_DATA SUPPLIED_
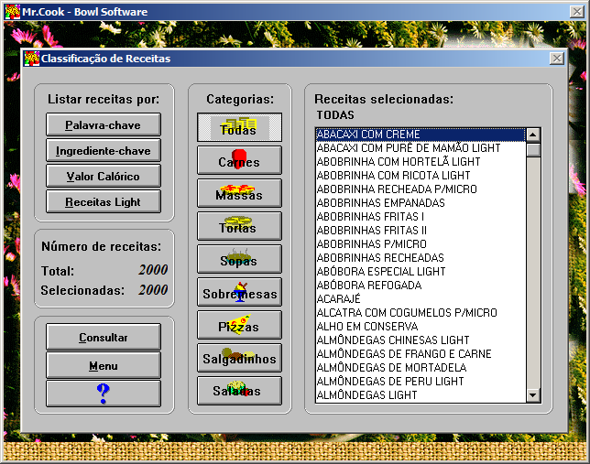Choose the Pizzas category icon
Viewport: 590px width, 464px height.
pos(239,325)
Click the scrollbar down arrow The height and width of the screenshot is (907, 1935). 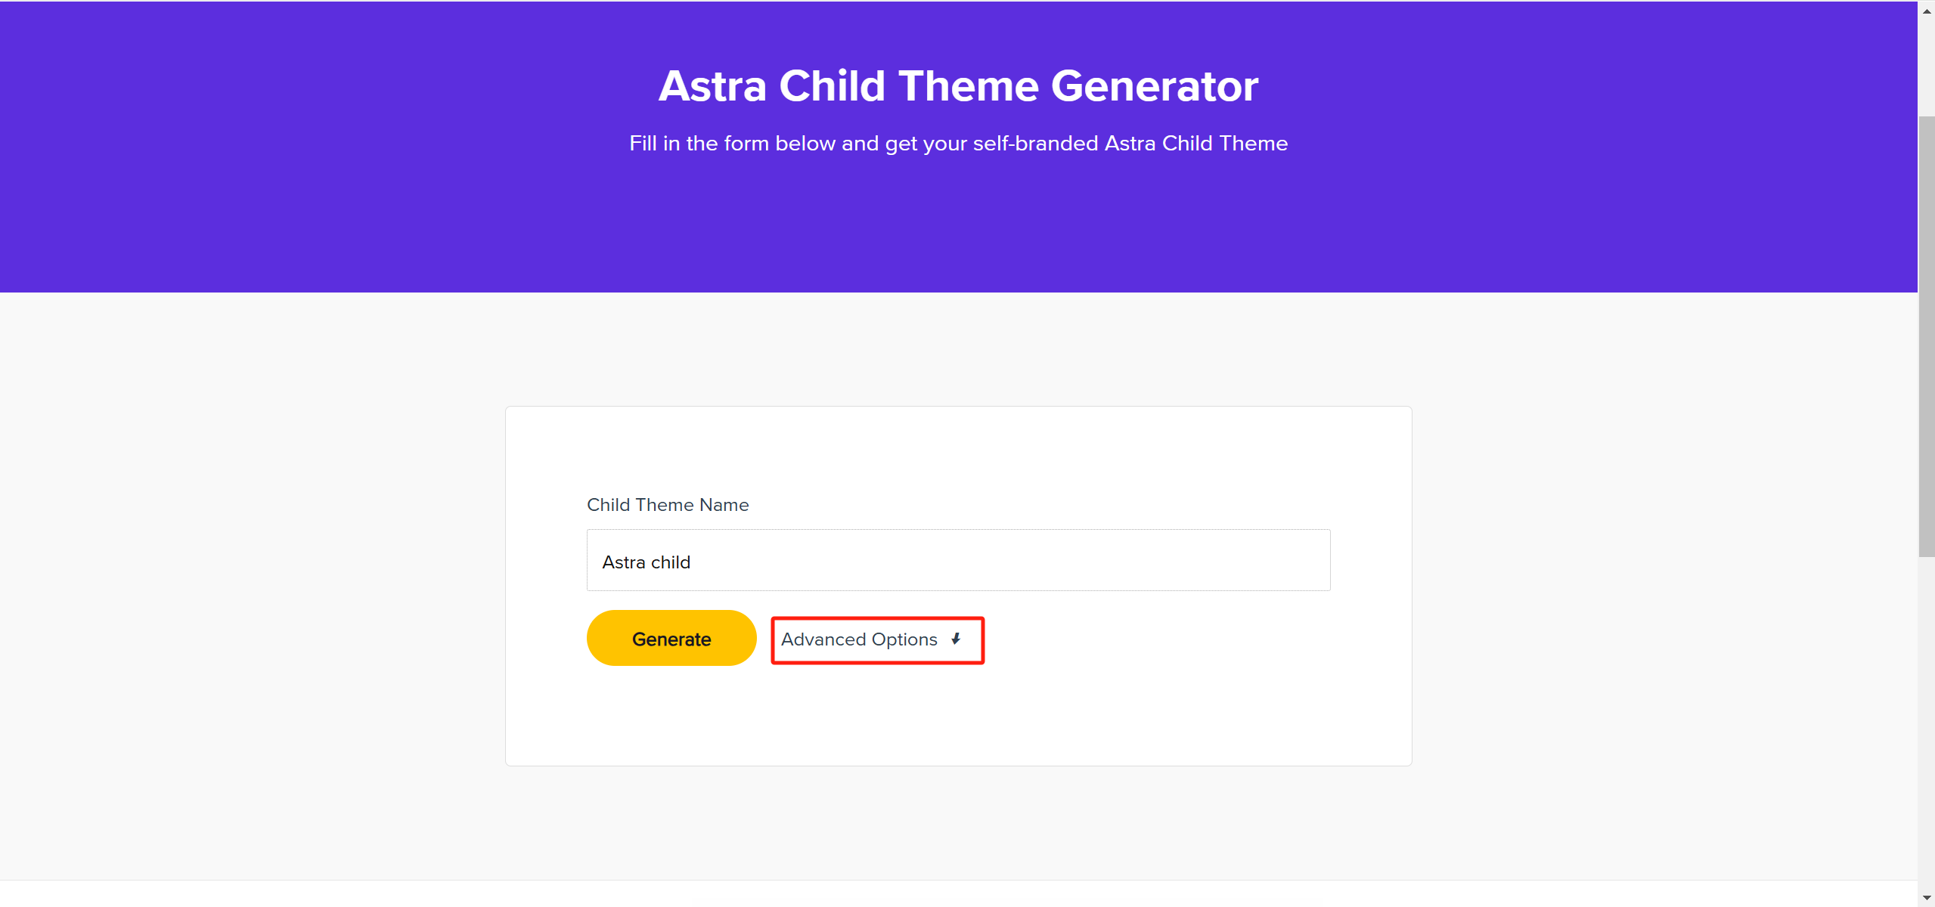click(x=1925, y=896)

...

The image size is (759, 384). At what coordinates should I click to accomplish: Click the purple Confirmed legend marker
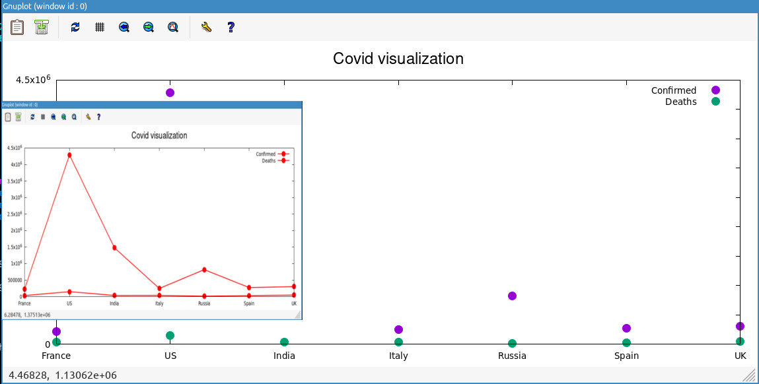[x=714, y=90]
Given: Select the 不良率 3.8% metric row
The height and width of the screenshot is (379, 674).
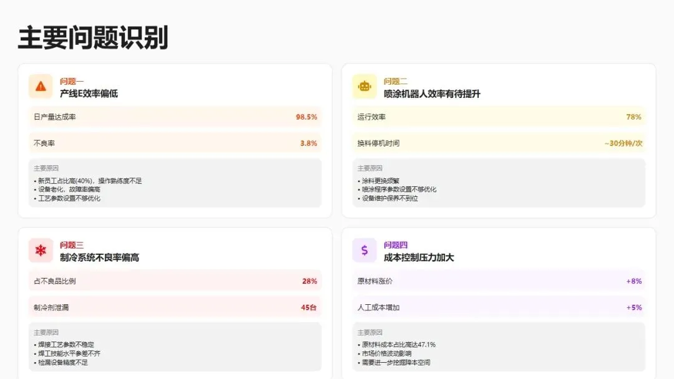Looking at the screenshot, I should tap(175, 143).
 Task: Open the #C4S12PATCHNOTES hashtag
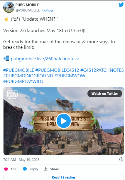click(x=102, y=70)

_GIVEN INSTRUCTION_
Please copy the rows above word for word, starting at the line containing "Given: Select the 不良率 3.8% metric row" and continuing up to and including the line containing "click(x=102, y=70)". Leave the pictures out.

_ANSWER TO THIS PROBLEM_
Given: Select the 不良率 3.8% metric row
The height and width of the screenshot is (379, 674).
Looking at the screenshot, I should tap(175, 143).
 Task: Open the #C4S12PATCHNOTES hashtag
click(x=102, y=70)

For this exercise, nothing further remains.